Rasmussen et al. “An Aboriginal Australian Genome Reveals Separate Human Dispersals into Asia.” Science (2011) 334 pgs 94 – 98. 


Two theories exist to explain the ancestry of Aboriginal Australians (Figure 5.1).  The first, called the Single-Dispersal model, claims that Africans split from Eurasians, which then became Europeans and Asians, which led to Aboriginal Australians.  Unfortunately, the split between Europeans and Asians is believed to have occurred 17,000 to 43,000 years ago but archeological data suggests that anatomically correct humans were in Australian around 50,000 years ago.

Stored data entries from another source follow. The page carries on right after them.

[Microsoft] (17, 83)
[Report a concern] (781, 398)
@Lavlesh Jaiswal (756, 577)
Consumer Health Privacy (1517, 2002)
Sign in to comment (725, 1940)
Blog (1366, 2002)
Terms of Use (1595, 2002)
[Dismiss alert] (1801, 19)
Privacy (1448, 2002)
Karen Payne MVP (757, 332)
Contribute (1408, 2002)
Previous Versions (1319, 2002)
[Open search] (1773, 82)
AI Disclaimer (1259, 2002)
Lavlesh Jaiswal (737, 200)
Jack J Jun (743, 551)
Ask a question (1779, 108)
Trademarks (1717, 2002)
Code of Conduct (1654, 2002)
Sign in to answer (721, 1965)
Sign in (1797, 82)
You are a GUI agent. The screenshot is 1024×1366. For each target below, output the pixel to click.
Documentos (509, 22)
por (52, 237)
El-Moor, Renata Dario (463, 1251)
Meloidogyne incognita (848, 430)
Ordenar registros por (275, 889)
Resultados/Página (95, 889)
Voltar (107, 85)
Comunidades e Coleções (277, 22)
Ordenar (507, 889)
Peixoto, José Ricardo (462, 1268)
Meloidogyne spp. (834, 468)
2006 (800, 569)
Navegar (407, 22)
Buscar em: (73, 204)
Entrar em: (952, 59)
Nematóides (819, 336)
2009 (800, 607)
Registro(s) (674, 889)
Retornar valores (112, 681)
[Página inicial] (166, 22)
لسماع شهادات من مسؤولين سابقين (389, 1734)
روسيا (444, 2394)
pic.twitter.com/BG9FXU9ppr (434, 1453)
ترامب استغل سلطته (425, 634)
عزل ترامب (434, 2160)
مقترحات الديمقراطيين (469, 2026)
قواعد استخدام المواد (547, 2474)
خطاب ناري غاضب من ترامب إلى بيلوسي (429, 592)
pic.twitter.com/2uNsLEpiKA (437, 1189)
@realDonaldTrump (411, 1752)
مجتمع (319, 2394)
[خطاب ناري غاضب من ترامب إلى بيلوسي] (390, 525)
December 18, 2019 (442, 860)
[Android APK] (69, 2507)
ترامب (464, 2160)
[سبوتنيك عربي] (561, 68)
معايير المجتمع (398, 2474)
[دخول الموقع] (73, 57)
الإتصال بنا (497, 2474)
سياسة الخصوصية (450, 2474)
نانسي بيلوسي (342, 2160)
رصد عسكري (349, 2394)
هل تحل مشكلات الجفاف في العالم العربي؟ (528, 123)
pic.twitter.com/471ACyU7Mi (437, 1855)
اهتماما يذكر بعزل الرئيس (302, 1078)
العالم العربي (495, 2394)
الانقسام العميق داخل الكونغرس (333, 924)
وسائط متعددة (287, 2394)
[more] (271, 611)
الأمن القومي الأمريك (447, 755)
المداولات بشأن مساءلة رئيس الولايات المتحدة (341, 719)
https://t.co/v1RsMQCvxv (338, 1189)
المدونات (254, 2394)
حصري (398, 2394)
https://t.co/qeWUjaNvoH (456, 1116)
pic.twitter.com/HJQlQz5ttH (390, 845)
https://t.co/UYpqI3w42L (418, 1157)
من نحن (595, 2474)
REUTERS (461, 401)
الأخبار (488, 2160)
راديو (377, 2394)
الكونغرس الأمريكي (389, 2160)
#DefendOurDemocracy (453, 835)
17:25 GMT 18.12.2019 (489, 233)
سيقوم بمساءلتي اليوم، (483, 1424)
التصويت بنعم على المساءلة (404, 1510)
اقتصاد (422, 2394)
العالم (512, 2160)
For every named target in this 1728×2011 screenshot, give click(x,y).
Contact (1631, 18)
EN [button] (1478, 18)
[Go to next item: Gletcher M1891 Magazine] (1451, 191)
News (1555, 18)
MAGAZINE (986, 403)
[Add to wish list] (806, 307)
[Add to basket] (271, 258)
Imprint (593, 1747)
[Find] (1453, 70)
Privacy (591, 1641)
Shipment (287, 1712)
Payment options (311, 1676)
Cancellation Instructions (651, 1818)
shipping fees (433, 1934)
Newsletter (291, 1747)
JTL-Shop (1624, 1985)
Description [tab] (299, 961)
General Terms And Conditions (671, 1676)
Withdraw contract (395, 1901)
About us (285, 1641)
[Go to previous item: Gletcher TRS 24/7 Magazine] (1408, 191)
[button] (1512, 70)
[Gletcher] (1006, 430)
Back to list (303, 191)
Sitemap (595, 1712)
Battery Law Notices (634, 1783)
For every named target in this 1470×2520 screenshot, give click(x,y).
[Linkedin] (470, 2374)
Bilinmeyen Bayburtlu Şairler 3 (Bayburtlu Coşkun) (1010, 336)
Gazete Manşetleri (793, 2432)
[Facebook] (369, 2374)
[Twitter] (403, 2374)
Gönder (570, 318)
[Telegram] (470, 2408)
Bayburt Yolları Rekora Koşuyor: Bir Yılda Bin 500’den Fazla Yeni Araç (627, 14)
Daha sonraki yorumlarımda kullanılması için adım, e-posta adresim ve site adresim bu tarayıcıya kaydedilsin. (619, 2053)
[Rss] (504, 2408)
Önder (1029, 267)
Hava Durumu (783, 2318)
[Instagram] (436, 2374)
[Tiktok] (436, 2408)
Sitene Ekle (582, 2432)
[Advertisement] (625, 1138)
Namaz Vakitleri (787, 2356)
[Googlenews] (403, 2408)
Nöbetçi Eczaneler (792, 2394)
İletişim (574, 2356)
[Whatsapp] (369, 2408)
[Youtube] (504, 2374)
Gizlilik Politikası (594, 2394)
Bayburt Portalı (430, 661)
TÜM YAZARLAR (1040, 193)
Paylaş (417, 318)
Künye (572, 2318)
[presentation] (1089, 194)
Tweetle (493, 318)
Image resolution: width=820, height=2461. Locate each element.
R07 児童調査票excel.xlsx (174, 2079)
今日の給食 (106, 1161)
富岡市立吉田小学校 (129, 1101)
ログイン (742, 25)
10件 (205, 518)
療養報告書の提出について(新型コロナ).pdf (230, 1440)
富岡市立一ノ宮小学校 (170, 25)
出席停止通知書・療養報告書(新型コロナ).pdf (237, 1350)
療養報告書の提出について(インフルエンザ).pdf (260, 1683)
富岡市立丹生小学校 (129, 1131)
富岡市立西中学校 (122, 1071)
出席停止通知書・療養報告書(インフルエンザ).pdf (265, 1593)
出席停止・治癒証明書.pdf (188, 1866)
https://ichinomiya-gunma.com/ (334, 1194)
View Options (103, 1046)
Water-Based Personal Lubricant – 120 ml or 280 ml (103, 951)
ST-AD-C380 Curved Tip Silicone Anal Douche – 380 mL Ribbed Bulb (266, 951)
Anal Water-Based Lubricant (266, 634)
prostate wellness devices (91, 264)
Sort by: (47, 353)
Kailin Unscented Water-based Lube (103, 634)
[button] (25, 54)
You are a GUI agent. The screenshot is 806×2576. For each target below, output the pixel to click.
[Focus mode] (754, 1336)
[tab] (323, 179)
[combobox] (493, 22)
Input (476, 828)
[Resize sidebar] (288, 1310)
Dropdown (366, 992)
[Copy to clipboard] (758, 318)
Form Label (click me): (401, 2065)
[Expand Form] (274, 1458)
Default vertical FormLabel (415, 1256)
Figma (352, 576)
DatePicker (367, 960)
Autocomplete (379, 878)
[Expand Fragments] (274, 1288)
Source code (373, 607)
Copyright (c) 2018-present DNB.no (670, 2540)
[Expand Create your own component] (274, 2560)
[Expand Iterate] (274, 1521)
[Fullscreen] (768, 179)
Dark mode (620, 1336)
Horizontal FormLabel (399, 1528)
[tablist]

                The second model, called the Multi-Dispersal model, suggests that an earlier and perhaps independent dispersal occurred before the split between Africans and Eurasians.  

                To determine which model is correct, Rasmussen et al. sequenced the genomic and mitochondrial DNA from the hair of an early 20th century Aboriginal male and detailed their findings in the most recent issue of Science.    They found that Aboriginal Australians shared significantly more derived alleles with Asians (Cambodian, Japanese, Han and Dai) than Europeans (French) and that Europeans shared more derived alleles with Asians than Aboriginal Australians. 

                The authors went on to sequence three Han Chinese genomes and used this data to support their conclusions that Aboriginal Australians split from African populations before Eurasians differentiated into Europeans and Asians, thus supporting a Mutliple-Dispersonal model.  Fitting well with archeological data, it was concluded that this split occurred 62,000 to 75,000 years ago while the European/Asian split was 25,000 to 38,000 years ago.

                Rasmussen et al. concede that making one Aboriginal Australian DNA sample representative of an entire population may not be entirely fair.  However, if true, Aboriginal Australians are the direct descendants of the first humans in Australia and “…likely have one of the oldest continuous population histories outside of sub-Saharan Africa today.”